TEXTE PRÉSENTÉ –
Gaëlle Pineda : Je pense aussi que cette convergence n’est plus une affaire de spécialistes. Ce qui a changé, c’est qu’avant ces luttes, ces questions-là, étaient réservées aux féministes, aux intellectuels. Avec #Metoo, les individus ont pu s’approprier le # eux-mêmes sans être nécessairement dans quelque chose de théorique. Cela donne à ce mouvement quelque chose de beaucoup plus concret, quelque chose qu’on peut s’approprier. Je pense que cette lutte est audible de par son incarnation. C’est l’enjeu du clip “Balance ton quoi” d’Angèle dont on a beaucoup parlé l’année dernière. Son propre retour sur son clip est intéressant, elle qui a dit « aujourd’hui ce clip je l’ai fait sur ce que je ressentais, à l’époque, ce que j’observais à l’époque de manière assez spontanée ». Par la suite, elle s’est intéressée au sujet, elle a rencontré des féministes, des gens qui travaillent sur la question. Elle précise que son clip n’était pas suffisant mais que c’était un acte important pour elle. 

C’est tout cet ensemble de choses qui permet aujourd’hui à tout le monde de s’approprier ces questions, et la question principale, ce que dit notamment Adèle Haenel, c’est que chacun s’interroge à son propre niveau. C’est cela qui fait la contemporanéité de ces choses. Aujourd’hui chaque fait est regardé au prisme de ces questions : un film, un livre : « est-ce que ce livre est compatible avec une vision féministe, ouverte, etc. » ou son contraire, et ça, je pense que c’est nouveau.

 

Vous avez cité Adèle Haenel et Angèle, il y a la question de la place des artistes qui se retrouve être en tête. Adèle Haenel parle parce qu’elle est une actrice connue et reconnue et Polanski est également attaqué parce que c’est une icône. Ce climax du #Metoo repositionne-t-il la classique et éternelle place des artistes dans la société ?

 

GP : Ce qui nous intéresse moins, c’est la place de l’artiste. Nous travaillons beaucoup sur les représentations des femmes et des hommes. Et ce sont sans doute dans les séries actuellement que les questions portant sur les féminités et les masculinités sont posées de la façon la plus intéressante. Ce sont elles qui ont beaucoup fait bouger les choses sur tout ce qui est de l’ordre de l’introduction de nouvelles féminités, de nouvelles masculinités, de nouvelles sexualités. Mais finalement, c’est normal aujourd’hui qu’il y ait des prises de position dans le milieu culturel parce que c’est de notre culture collective dont il s’agit. Et c’est précisément notre culture collective que nous questionnons. En fait, ce qu’il y est mis à mal, c’est le mythe d’une certaine féminité, d’une certaine masculinité, le mythe d’un rapport binaire d’opposition entre l’homme et la femme, que construisent les histoires que les artistes nous racontent depuis des siècles. Je pense que c’est pour cette raison aussi que les déclarations les plus fortes s’entendent dans le champ culturel. La culture c’est en partie ce qui crée notre imaginaire. Et c’est pourquoi elle est mise à mal ou, du moins, interrogée.

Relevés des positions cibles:
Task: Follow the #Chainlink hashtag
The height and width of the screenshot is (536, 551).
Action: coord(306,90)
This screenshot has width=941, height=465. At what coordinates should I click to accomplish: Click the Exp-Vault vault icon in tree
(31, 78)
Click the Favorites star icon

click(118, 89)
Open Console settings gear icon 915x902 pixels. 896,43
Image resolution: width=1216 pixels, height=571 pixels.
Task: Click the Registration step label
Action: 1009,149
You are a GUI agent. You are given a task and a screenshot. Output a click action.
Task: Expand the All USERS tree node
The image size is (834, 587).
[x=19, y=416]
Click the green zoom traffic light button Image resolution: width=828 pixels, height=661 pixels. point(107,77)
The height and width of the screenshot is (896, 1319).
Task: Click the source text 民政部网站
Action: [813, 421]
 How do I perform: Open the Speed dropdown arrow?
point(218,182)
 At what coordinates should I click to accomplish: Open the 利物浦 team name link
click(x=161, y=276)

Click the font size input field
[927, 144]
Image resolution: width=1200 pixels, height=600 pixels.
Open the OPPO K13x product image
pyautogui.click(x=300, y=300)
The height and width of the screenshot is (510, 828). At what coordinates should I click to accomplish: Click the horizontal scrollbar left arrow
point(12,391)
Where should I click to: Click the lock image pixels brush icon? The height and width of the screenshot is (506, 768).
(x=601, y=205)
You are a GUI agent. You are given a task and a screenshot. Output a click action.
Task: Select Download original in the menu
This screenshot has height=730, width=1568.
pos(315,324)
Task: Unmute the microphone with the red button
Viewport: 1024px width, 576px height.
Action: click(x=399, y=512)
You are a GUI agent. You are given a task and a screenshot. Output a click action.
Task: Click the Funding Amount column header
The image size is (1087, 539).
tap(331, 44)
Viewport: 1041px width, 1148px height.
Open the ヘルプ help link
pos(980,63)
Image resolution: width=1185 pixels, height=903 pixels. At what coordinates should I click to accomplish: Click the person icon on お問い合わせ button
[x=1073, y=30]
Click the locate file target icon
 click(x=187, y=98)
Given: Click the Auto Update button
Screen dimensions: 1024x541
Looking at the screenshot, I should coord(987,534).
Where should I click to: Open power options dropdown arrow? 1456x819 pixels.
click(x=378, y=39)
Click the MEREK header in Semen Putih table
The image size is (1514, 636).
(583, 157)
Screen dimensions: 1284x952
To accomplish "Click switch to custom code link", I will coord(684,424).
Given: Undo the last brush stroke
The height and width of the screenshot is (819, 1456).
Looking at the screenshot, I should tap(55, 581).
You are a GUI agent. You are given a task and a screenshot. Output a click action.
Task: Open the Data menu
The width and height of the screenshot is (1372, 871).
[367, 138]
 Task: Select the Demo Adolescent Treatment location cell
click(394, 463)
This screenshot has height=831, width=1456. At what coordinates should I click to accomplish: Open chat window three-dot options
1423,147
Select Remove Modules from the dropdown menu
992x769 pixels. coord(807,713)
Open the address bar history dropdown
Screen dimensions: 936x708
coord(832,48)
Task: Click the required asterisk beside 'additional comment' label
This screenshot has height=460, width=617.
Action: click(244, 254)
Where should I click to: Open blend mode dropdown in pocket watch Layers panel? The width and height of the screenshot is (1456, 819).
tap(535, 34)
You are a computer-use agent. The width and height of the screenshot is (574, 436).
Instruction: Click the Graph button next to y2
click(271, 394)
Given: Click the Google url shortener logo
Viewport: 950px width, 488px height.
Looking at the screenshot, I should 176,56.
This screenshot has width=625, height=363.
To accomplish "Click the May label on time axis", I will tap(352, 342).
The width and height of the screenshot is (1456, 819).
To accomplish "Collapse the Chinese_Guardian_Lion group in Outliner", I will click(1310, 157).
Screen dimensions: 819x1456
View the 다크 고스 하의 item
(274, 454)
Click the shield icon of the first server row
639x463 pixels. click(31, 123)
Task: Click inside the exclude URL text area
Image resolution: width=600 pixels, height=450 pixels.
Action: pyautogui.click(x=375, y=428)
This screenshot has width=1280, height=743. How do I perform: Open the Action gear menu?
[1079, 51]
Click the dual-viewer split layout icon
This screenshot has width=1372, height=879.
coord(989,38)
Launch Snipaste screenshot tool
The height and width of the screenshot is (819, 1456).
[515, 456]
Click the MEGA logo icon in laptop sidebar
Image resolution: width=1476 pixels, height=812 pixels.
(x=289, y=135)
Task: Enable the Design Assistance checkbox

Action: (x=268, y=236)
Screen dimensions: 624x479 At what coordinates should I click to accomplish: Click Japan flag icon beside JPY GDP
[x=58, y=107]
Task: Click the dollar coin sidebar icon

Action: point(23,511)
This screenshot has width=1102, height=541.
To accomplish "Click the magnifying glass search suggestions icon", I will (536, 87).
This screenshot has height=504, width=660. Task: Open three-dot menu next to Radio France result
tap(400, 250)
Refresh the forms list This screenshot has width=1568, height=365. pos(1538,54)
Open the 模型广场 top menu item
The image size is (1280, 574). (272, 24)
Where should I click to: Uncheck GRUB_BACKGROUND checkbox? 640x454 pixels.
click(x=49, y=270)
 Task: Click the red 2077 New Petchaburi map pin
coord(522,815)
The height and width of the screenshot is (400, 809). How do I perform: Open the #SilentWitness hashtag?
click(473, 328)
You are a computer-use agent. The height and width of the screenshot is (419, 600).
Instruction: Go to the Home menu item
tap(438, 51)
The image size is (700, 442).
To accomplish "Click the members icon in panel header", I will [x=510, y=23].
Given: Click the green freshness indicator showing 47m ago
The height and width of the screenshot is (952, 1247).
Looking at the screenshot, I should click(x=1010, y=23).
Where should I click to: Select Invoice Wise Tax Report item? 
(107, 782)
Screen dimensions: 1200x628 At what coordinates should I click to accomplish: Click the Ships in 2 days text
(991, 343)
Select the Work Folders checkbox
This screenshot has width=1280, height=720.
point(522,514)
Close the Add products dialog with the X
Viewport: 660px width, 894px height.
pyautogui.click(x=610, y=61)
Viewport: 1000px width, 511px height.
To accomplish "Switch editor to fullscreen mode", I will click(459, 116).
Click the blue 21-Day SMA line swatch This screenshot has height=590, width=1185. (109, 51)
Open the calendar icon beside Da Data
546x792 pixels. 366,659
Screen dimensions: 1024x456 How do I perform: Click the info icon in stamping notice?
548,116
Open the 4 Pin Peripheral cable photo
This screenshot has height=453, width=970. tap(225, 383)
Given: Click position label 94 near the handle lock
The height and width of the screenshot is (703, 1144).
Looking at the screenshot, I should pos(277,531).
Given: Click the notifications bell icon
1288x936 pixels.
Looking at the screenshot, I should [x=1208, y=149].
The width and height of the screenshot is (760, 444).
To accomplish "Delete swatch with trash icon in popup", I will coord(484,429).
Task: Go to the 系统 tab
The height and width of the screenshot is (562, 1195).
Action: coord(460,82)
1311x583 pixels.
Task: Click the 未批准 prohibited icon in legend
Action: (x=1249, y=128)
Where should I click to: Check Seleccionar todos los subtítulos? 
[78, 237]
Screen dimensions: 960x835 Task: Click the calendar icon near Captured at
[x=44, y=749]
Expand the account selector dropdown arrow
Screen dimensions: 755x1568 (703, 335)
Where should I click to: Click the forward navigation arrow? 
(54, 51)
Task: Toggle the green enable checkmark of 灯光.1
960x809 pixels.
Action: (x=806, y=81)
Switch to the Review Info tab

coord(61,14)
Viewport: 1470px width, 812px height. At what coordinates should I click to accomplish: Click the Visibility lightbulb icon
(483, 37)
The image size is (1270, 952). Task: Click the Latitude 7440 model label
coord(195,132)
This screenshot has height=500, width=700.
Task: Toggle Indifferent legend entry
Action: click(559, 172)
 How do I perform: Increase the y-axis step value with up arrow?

EXERCICE PROPOSÉ A –
Relevez chaque personne que le texte présenté désigne par un nom propre.
EXERCICE PROPOSÉ B –
Reproduisez le passage du texte présenté qui va de « C’est tout cet » à « que c’est nouveau. ».

RÉPONSE CORRECTE A –
Gaëlle Pineda, Angèle, Adèle Haenel, Polanski

RÉPONSE CORRECTE B –
C’est tout cet ensemble de choses qui permet aujourd’hui à tout le monde de s’approprier ces questions, et la question principale, ce que dit notamment Adèle Haenel, c’est que chacun s’interroge à son propre niveau. C’est cela qui fait la contemporanéité de ces choses. Aujourd’hui chaque fait est regardé au prisme de ces questions : un film, un livre : « est-ce que ce livre est compatible avec une vision féministe, ouverte, etc. » ou son contraire, et ça, je pense que c’est nouveau.